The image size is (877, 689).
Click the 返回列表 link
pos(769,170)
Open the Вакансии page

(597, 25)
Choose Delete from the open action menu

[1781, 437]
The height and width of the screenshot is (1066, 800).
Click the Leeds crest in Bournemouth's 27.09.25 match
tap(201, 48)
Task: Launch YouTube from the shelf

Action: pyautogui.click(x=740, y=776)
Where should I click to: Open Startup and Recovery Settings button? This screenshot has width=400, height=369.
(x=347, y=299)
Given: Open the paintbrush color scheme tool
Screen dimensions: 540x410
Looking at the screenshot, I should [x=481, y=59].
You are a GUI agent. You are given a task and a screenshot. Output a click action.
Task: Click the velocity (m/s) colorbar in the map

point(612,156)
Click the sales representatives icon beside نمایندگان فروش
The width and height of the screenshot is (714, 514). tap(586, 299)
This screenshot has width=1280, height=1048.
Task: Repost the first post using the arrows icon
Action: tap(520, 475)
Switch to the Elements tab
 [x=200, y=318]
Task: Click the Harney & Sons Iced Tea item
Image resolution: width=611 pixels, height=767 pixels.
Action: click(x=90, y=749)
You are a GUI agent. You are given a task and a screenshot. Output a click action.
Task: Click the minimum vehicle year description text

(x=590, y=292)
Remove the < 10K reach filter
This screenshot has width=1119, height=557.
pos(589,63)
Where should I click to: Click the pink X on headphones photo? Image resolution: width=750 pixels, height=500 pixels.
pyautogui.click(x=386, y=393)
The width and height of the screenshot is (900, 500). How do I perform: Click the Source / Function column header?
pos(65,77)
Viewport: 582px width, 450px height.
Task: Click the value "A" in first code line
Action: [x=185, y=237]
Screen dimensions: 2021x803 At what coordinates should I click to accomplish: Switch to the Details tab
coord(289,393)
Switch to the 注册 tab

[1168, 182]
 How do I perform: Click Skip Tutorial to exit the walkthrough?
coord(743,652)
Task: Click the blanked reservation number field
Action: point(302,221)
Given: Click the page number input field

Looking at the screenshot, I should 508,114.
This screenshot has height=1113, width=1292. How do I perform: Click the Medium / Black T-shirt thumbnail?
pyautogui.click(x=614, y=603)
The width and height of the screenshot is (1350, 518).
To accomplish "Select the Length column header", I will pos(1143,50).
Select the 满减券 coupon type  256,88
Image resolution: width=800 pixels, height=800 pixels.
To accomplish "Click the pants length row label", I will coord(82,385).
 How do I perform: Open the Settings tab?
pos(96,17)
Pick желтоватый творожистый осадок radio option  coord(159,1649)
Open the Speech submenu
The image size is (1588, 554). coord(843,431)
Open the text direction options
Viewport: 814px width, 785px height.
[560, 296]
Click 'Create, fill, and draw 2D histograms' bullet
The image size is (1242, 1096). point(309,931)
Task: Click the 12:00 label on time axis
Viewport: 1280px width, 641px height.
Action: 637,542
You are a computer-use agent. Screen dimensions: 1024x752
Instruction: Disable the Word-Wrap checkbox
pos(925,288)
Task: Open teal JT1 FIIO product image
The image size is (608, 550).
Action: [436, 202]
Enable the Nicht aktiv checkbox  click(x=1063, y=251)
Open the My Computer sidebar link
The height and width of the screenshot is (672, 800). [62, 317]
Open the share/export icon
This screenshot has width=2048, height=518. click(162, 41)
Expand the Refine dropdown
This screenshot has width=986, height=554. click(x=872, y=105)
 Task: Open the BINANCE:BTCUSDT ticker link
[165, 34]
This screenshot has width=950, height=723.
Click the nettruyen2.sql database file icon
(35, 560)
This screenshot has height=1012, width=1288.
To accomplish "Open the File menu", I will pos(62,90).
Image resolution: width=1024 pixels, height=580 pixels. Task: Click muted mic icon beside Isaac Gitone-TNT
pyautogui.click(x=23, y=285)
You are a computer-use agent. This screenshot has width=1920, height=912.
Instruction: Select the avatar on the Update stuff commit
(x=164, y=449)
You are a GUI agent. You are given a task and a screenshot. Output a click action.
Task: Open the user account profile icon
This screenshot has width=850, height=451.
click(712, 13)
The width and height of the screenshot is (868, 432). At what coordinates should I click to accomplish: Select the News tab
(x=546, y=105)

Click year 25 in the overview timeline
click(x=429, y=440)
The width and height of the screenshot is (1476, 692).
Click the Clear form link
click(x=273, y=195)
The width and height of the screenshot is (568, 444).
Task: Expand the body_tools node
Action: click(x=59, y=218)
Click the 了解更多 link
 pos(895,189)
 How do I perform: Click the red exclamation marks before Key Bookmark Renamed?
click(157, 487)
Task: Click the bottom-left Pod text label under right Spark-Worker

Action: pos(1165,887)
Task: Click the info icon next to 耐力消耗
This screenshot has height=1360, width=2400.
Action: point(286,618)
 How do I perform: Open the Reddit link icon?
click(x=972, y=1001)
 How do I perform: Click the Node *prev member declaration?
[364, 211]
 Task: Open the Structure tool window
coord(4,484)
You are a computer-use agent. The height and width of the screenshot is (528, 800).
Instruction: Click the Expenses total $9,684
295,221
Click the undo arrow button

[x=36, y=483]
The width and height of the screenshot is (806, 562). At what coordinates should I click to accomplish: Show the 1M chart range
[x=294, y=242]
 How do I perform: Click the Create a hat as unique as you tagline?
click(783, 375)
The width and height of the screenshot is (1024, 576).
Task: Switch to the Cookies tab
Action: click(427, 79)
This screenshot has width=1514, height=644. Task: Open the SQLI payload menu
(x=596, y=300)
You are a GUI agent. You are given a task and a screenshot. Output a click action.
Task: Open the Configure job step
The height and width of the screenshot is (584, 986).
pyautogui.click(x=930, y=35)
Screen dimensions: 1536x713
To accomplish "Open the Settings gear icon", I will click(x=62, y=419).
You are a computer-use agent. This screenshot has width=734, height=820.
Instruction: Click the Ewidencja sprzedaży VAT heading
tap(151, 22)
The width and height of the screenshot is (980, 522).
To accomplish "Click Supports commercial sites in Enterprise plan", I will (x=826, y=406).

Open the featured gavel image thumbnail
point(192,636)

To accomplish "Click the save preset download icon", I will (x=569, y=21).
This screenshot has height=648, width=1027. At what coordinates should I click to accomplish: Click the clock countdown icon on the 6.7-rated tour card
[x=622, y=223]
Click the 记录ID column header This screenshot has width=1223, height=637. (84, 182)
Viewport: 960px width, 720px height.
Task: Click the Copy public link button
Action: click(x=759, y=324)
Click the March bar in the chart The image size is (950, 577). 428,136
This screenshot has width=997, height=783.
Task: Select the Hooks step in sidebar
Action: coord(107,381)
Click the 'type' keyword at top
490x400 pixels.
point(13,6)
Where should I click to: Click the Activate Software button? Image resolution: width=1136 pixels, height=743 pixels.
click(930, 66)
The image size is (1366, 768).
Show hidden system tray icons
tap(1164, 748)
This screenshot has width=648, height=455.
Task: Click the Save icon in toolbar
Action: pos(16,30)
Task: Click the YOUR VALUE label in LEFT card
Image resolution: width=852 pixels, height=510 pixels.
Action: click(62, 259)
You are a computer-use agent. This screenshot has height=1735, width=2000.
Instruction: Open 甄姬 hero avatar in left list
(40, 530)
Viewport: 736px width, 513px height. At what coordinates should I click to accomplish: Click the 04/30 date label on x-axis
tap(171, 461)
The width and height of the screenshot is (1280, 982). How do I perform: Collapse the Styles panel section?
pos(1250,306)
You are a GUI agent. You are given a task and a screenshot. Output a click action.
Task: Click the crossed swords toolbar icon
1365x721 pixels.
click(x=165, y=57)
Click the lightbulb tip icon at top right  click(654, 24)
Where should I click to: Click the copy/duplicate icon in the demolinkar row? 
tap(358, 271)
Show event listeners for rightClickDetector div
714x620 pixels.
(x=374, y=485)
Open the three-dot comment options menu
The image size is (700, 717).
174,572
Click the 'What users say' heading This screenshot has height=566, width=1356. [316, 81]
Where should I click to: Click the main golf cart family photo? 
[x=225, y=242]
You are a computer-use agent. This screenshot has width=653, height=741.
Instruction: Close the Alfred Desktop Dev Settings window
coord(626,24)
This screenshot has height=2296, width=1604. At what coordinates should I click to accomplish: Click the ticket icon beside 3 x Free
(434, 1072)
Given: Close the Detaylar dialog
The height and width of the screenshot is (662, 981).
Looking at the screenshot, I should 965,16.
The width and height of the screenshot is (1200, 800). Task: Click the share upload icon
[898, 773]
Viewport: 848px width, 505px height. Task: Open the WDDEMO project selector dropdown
------------------------------------
=== Task objective ===
The line above containing "has height=1735, width=2000.", the line containing "Click the 'What", and every line between them are to be transcribed exactly; no other line is wanted.

=== Written answer ===
You are a computer-use agent. This screenshot has height=1735, width=2000.
Instruction: Open 甄姬 hero avatar in left list
(40, 530)
Viewport: 736px width, 513px height. At what coordinates should I click to accomplish: Click the 04/30 date label on x-axis
tap(171, 461)
The width and height of the screenshot is (1280, 982). How do I perform: Collapse the Styles panel section?
pos(1250,306)
You are a GUI agent. You are given a task and a screenshot. Output a click action.
Task: Click the crossed swords toolbar icon
1365x721 pixels.
click(x=165, y=57)
Click the lightbulb tip icon at top right  click(654, 24)
Where should I click to: Click the copy/duplicate icon in the demolinkar row? 
tap(358, 271)
Show event listeners for rightClickDetector div
714x620 pixels.
(x=374, y=485)
Open the three-dot comment options menu
The image size is (700, 717).
174,572
Click the 'What users say' heading This screenshot has height=566, width=1356. [316, 81]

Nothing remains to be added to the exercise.